I sighed, gave the Bumless Wonder away to a lady at church with the right set of measurements, and ordered Lady Sangazure (it did help that she was on offer at the time). She's still not perfect, but she is way better. I can adjust her bust, waist, hip, back length, and neck (though I don't leave her adjusted to my neck measurement, as my neck is very narrow and that can put strain on the adjusters; usually she is as shown in the photo, and I just pull the neck in when I'm doing a neckline). She's still a B cup, because everything is, and I'm now wearing an E (and still expanding, from the look of things); so I can use her for an initial attempt at bust shaping, but for a perfect fit I do need to make a toile and try it on.
But no commercial dress form accommodates Sibyl.
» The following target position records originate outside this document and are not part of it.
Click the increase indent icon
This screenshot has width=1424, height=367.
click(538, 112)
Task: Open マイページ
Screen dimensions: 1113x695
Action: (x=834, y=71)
And Sibyl is, naturally, a fitting issue.
So I just took a colostomy bag, drew round it, added a seam allowance, stitched it up into a pouch, attached some lengths of cotton tape to it, stuffed it with toy stuffing, and fastened it into the required position. It's hardly elegant, but neither's Sibyl, so there you go. And, while I'm completely open about her existence and her various evils (I'd have problems otherwise, since it would be quite difficult to explain why I struggle to get out in the evenings), I'd rather the little wretch didn't actually draw attention to herself; so Lady Sangazure's pouch provides a useful guide to how well whatever I'm making is going to hide her. (The concert skirt, incidentally, is marvellous in that respect. There are so many folds that I could be hiding a rugby football under there, let alone Sibyl, and nobody would notice.)
And I can pin everywhere, including the pouch... I'm not going to draw you a picture of what would happen if I had pins anywhere near Sibyl!